◆ **TASK GOAL**
Collect the lines of the entries where "search" shows up.

◆ **PROVIDED DATA**
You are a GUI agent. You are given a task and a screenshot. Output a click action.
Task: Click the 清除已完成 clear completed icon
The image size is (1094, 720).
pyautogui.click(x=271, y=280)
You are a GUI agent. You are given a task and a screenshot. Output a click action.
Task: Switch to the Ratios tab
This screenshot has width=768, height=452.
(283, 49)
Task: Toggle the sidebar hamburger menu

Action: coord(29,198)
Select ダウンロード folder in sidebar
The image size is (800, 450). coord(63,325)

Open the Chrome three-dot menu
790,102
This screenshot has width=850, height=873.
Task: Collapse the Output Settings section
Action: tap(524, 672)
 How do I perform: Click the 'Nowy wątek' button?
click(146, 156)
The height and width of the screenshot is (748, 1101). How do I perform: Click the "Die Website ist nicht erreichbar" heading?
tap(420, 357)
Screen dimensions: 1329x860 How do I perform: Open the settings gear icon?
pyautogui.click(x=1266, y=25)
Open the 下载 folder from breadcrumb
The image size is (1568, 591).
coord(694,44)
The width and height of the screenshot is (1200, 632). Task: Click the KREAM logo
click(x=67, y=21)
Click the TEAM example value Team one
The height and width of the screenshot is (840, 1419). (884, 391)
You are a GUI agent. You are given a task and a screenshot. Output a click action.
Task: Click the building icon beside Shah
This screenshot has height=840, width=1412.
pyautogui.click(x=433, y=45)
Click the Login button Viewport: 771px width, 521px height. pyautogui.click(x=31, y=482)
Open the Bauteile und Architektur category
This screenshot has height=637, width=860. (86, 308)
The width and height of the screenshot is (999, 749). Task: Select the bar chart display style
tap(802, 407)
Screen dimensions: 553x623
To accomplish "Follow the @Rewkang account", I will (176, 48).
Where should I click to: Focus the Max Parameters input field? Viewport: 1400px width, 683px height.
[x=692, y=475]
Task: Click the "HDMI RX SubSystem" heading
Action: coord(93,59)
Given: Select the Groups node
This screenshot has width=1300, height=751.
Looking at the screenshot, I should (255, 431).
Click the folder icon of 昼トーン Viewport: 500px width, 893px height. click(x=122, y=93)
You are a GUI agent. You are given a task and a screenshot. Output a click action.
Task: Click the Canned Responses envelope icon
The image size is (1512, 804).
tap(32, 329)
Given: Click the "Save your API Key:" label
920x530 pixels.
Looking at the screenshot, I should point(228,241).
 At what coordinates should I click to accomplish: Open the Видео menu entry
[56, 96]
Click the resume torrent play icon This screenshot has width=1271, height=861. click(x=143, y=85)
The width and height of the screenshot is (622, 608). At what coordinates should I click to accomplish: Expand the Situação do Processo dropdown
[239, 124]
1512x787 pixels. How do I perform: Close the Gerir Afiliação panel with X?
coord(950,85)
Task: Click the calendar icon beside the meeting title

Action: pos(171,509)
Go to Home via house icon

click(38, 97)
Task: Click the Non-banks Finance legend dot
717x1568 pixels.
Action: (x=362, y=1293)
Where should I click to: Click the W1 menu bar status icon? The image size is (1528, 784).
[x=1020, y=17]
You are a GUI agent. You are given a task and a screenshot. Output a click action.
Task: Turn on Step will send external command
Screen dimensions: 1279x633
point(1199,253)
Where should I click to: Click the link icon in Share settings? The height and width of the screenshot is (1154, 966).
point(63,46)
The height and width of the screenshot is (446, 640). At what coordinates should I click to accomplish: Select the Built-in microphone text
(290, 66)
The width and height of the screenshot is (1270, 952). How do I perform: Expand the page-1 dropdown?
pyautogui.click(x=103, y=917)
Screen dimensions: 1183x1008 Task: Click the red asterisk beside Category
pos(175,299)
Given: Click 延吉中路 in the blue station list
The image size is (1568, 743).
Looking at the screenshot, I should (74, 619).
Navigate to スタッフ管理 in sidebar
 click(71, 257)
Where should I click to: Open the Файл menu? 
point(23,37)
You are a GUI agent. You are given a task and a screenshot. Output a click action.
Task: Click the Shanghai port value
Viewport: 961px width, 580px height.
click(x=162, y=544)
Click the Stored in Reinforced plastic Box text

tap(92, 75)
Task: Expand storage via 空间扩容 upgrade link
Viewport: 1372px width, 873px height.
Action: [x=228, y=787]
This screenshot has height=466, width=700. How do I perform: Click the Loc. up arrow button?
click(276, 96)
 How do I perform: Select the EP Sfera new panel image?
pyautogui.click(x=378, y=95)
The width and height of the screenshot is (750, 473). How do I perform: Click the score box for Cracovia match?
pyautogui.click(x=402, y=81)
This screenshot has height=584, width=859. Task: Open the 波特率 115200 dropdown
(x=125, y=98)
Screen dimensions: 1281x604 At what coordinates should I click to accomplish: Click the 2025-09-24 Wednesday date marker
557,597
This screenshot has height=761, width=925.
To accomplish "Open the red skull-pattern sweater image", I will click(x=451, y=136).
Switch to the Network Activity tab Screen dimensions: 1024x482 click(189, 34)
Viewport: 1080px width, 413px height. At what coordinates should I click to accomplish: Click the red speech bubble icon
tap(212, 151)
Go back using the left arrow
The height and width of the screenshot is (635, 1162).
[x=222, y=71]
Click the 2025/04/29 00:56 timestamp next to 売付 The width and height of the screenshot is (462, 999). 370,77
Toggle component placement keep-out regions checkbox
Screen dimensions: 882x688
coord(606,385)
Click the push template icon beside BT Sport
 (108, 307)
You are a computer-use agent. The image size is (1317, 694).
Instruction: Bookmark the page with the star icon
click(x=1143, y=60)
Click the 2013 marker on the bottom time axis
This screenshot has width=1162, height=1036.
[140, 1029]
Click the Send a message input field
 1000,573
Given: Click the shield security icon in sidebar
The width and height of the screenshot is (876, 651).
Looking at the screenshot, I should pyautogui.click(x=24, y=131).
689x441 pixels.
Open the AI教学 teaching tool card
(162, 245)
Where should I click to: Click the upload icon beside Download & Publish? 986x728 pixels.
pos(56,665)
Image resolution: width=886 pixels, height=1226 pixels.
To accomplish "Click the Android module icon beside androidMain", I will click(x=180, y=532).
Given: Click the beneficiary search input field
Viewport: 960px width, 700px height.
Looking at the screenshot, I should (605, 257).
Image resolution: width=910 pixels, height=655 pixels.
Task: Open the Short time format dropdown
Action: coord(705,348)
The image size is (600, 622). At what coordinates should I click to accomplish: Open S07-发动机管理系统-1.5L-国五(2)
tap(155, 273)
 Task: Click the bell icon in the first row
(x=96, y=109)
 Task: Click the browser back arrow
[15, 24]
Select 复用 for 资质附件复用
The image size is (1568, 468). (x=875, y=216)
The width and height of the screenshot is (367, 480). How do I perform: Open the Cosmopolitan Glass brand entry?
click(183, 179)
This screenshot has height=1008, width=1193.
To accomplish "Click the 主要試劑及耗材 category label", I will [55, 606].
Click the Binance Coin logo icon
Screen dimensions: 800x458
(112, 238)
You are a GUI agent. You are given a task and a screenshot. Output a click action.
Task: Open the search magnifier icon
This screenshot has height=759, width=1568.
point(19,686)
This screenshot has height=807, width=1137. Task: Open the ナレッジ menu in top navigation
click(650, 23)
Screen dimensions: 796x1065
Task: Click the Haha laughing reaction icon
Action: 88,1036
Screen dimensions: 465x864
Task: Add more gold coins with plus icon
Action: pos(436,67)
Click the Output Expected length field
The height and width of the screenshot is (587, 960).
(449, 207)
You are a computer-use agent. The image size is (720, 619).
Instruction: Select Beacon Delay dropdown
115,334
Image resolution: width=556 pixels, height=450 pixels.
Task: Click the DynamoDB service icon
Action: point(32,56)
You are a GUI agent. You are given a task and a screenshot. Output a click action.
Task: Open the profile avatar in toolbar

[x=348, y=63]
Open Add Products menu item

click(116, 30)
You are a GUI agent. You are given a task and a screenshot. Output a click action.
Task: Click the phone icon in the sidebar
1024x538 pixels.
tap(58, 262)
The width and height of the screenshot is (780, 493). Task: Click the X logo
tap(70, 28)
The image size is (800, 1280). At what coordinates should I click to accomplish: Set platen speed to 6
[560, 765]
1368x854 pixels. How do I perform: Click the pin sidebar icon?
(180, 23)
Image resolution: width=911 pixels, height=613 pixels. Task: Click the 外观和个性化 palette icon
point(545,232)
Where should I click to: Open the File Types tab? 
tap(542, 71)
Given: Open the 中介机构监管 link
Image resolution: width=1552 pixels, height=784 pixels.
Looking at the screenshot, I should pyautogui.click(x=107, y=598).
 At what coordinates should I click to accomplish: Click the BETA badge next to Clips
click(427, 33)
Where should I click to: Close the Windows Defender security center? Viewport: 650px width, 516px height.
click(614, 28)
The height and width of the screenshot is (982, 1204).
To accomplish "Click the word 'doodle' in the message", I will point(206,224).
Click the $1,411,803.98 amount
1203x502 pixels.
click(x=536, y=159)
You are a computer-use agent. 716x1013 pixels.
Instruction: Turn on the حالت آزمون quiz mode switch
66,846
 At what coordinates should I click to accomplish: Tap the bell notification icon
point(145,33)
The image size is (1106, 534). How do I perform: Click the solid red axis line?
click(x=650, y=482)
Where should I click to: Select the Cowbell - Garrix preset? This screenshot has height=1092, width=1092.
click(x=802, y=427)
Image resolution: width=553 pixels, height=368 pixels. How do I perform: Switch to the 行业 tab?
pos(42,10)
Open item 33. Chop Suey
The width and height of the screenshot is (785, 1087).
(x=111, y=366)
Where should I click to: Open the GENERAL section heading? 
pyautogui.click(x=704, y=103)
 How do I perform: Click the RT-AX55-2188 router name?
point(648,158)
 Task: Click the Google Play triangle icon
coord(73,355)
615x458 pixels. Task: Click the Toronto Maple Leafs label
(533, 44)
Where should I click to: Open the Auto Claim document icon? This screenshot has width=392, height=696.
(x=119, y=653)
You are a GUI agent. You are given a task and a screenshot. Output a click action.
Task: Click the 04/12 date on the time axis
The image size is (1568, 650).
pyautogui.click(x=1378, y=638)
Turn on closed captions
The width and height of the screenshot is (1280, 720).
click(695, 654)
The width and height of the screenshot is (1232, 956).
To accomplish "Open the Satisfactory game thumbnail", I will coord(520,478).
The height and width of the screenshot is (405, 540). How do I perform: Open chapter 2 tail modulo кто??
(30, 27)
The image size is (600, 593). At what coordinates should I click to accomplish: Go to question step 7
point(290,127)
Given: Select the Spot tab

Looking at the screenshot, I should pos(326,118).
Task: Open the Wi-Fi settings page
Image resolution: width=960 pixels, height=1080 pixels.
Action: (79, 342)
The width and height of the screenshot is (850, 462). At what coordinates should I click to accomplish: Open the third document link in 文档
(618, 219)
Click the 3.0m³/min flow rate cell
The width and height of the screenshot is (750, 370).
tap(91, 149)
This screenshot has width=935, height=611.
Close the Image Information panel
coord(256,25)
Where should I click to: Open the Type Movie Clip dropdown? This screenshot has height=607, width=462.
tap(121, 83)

◆ **EXPECTED ANSWER**
Given: Click the beneficiary search input field
Task: Open the search magnifier icon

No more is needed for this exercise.